- [What is needed] The expected answer is all of the entries, written out exactly.

[Stored items]
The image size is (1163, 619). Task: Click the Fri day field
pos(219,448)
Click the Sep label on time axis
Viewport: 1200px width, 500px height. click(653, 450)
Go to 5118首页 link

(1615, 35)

- [Completed exercise]
The image size is (1163, 619). Task: Click the Fri day field
pos(219,448)
Click the Sep label on time axis
Viewport: 1200px width, 500px height. click(653, 450)
Go to 5118首页 link

(1615, 35)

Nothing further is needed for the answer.